Kitchen planning: countertops

In a world where I don't have to worry about things as bourgeois as money, my ideal countertop would be soapstone. It's matte, silky smooth, heat-tolerant, chemically non-reactive, and positively gorgeous. But we're not quite in that world, so the dollar signs matter.

I got the idea to use the slate from an old pool table while perusing Craigslist one evening. I saw pool tables being offered for $100-150 each. Since slate has a lot of the same properties as soapstone, I was intrigued at the idea of getting the soapstone look for a fraction of the price. A few searches later, I discovered that I was not the first to have thought of this idea. Here are a couple of reclaimed pool tables used as countertops:




I'd probably need about 3 pool tables for my kitchen countertops, but I was worried about matching colors. Pool table slate can come in gray, green, purple, or black, and there's no way to know what you're getting unless the felt is already off the table. And relying on a Craigslist photo for an accurate color depiction? Yeah, right.

But then I saw old chalkboard slate being offered for $25 each for a 4'x5' board and the frugal hamsters in my brain started on their wheels. Thanks to Google, I was able to find a couple of examples of people repurposing chalkboards for countertops, too. Basically they treated the chalkboards as giant tiles, mortaring them to a cement-board substrate.
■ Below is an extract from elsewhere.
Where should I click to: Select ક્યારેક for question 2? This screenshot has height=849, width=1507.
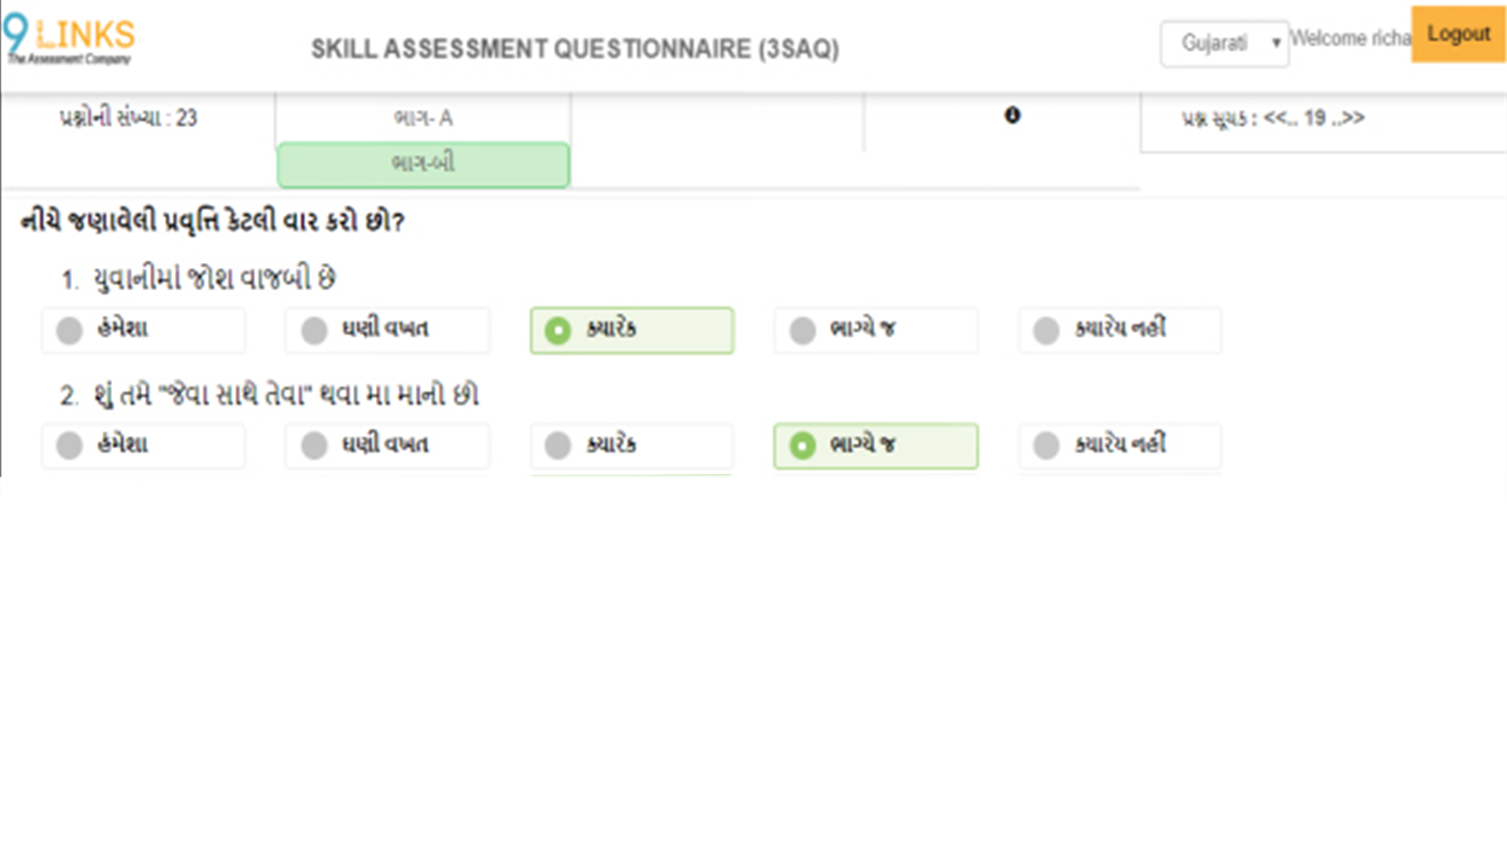pos(631,446)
The picture isn't great, but this was a DIY installation:


This one looks to be a professional installation, but the countertops still began as chalkboards:


Less than $100 for countertops sounded pretty appealing. But then a miracle happened. I found an auction for a school that is being demolished. They were auctioning off the contents of entire rooms at a time. And as luck would have it, those classrooms had giant expanses of chalkboard.

There's an additional chalkboard not pictured that is included

I took a gamble that it was slate and not a modern chalkboard substitute. I bid - and won! - an auction for about 40 linear feet of chalkboard. For less than $50. Yes, fabrication will take time and a little more money (since the chalkboard will have to rest on cement board and not the cabinets directly), but it's DIY-able and I think it will be worth the hassle. (Did I mention that these chalkboards are still attached to the classroom walls, and we are responsible for their removal? More on that later!) And since I'm getting way more material than I can use in my kitchen, there's always the possibility of recouping some of that money on Craigslist.

The main concern is, of course, how it will perform as a countertop. There isn't a whole lot of information about the long-term longevity of thin sheets of slate in that situation (though thicker slate slabs have been used as worktops for centuries), so it's a little bit of a gamble. The owner of that DIY installation above says that she still loves her counters two years later, so there's hope. Even if they only last 5 years, that still gives us five years to save for the soapstone I really want.

Exit question: I already know I'm off my rocker. The question is, how far?